## What is expected
Locate every line in the material below that has the word "label". Copy each of those lines.

## Entries shown
* * *
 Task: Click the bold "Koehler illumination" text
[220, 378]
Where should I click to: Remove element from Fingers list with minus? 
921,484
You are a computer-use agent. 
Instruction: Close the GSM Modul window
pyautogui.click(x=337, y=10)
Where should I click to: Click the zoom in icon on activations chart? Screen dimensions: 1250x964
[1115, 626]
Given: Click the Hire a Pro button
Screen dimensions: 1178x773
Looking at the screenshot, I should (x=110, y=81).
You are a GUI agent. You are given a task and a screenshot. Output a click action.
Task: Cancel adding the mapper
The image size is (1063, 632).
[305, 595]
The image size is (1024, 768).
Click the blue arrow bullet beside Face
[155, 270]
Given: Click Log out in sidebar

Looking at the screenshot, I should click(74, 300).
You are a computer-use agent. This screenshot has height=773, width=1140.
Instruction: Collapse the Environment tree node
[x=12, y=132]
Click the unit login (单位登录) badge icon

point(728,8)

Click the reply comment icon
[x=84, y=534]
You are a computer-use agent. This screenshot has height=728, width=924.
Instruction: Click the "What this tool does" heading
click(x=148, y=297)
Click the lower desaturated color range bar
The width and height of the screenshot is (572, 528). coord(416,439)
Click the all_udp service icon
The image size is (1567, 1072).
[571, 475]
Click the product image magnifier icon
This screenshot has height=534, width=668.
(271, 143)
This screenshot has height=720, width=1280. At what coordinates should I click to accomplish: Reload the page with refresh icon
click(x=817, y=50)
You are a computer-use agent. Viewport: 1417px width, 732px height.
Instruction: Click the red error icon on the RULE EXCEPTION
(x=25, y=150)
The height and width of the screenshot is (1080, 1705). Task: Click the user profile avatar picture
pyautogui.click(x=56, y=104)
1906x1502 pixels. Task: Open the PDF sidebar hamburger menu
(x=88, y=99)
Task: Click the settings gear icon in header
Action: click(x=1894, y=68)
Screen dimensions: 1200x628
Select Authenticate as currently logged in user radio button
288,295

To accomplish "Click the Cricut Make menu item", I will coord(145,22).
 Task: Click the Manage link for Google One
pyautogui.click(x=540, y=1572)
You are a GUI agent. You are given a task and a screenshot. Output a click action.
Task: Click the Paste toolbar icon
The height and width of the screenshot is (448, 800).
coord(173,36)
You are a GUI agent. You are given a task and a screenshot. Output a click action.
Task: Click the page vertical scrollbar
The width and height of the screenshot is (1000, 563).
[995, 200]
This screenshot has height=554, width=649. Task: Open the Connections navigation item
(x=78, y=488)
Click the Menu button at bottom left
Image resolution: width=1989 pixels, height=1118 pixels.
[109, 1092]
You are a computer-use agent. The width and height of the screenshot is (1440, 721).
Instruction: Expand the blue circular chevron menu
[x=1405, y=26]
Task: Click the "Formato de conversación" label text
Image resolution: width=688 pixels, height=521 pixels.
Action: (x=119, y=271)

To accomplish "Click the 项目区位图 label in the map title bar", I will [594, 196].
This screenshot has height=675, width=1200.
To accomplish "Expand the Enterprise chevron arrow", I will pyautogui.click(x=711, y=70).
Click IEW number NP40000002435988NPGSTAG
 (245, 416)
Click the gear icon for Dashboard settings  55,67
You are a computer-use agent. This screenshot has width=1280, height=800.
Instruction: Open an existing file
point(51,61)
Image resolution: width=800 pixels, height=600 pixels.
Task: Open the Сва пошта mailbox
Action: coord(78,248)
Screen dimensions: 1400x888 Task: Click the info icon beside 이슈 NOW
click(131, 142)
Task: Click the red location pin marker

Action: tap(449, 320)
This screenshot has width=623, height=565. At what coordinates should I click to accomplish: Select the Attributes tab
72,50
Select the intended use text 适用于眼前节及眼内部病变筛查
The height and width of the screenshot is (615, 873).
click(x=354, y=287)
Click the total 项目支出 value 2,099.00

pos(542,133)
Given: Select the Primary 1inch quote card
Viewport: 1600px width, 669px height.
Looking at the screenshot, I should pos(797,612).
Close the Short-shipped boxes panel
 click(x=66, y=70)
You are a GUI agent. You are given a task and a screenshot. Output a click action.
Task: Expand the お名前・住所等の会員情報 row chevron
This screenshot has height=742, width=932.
* * *
## Your solution
Task: Click the "Formato de conversación" label text
To accomplish "Click the 项目区位图 label in the map title bar", I will [594, 196].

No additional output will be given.